Au terme de ces propositions et éléments de lecture d’Illusions perdues, qui ont tenté d’aborder quelques points significatifs – malgré l’intimidante qualité des travaux multiples d’éminents balzaciens sur ce roman ! – il s’agit peut-être de proposer une ultime perspective. Roman capital, on l’a vu, ce roman-échangeur qui donne à voir l’efficacité du principe de « porosité généralisée » transformant les rapports de la partie et du tout dans l’œuvre-monde qu’est La Comédie humaine, Illusions perdues est aussi un roman majeur parce qu’il est lisible comme un roman, cohérent et clos.

À ce titre, s’il s’agit de tenter d’apporter un élément de supplément, on peut constater, comme le fait Joëlle Gleize dans sa présentation du texte, que les lectures successives se sont souvent attachées à la partie centrale du roman. En ce cas, « l’épisode parisien garde le rôle directeur »38. Illusions perdues est alors le roman de la littérature devenant marchandise comme le montrait Lukacs, il révèle l’effondrement d’une aristocratie : où un aristocrate déchu devient prote pour vivre et, plus largement, il enregistre les mutations de la vie parisienne. Il fonctionne alors « comme un miroir concentrique de La Comédie humaine »39, en faisant résonner la difficulté d’être auteur dans un monde contemporain en mouvement. Illusions perdues reste alors, essentiellement et « centralement », le roman de Lucien. Il est un roman d’initiation – ou de construction – original en ce qu’il inscrit d’emblée, par son titre comme par l’agencement des péripéties, une fin négative, voire tragique, du héros40. On a vu que le fait que Lucien échappe au suicide, au terme du roman, relève d’un saut narratif hors de la logique initiale, qui se conçoit dans l’économie de l’ensemble textuel qu’est La Comédie humaine et que la genèse des textes – l’écriture de La Torpille en particulier – justifie. Pourtant, Illusions perdues est aussi le roman de David. Je proposerai donc, en guise de fin ouverte à ce travail, quelques éléments liés à cette « lecture ».

Matériel présenté =>
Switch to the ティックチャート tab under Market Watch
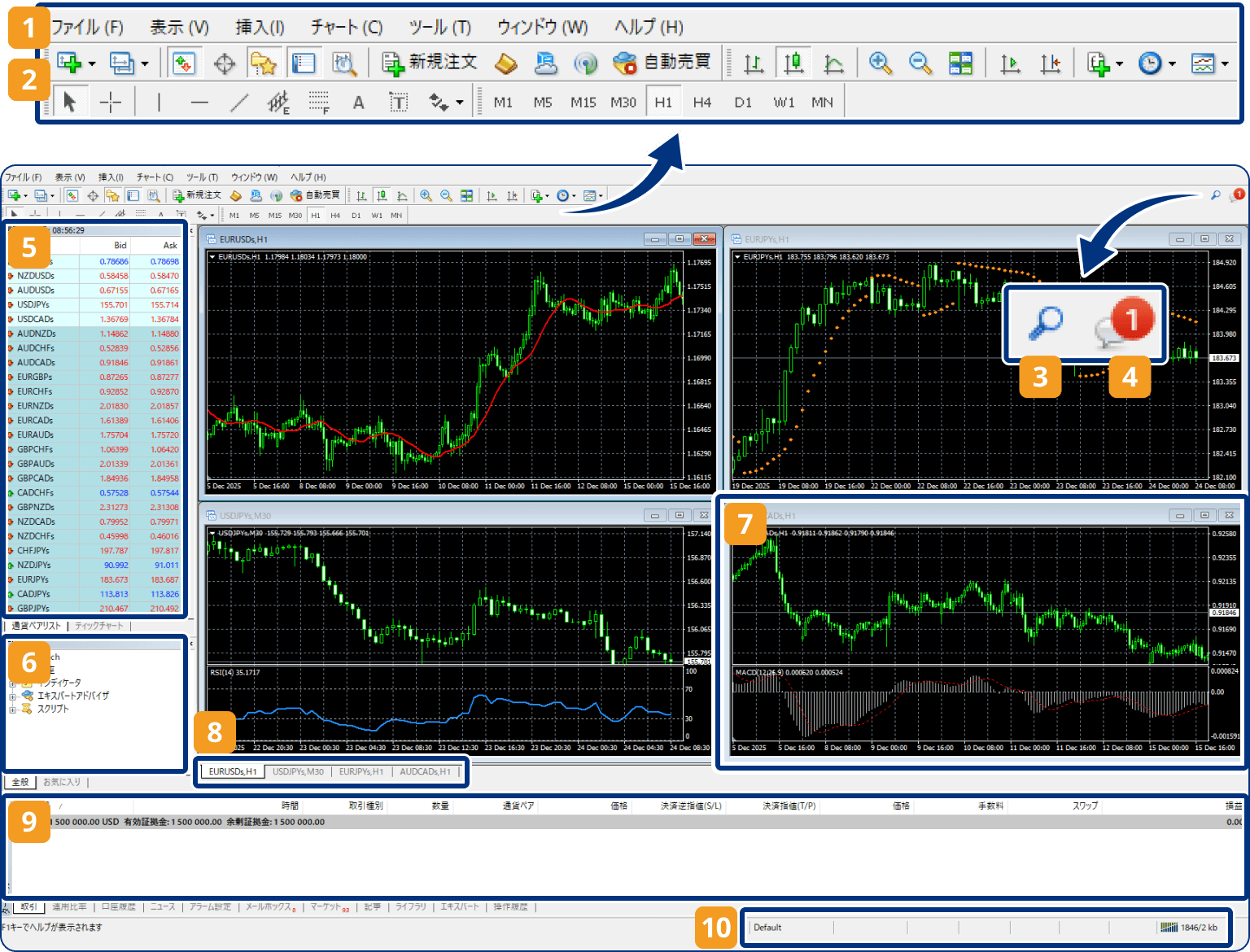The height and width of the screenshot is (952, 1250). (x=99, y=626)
...
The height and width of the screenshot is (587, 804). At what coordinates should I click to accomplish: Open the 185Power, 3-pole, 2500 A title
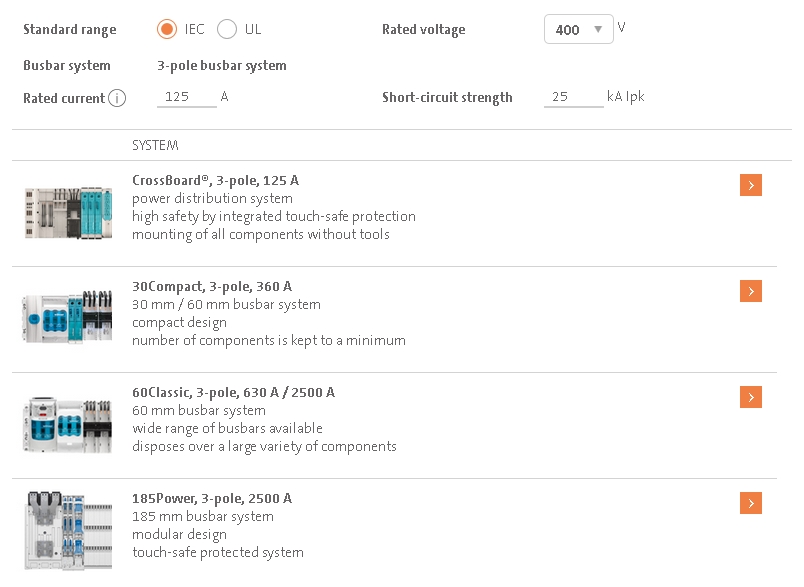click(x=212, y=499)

Le problème => Pouvez-vous redonner mot pour mot le passage de l'extrait sur Illusions perdues qui commence par « Au terme de » et se poursuit jusqu'à « cohérent et clos. » ?

Réponse =>
Au terme de ces propositions et éléments de lecture d’Illusions perdues, qui ont tenté d’aborder quelques points significatifs – malgré l’intimidante qualité des travaux multiples d’éminents balzaciens sur ce roman ! – il s’agit peut-être de proposer une ultime perspective. Roman capital, on l’a vu, ce roman-échangeur qui donne à voir l’efficacité du principe de « porosité généralisée » transformant les rapports de la partie et du tout dans l’œuvre-monde qu’est La Comédie humaine, Illusions perdues est aussi un roman majeur parce qu’il est lisible comme un roman, cohérent et clos.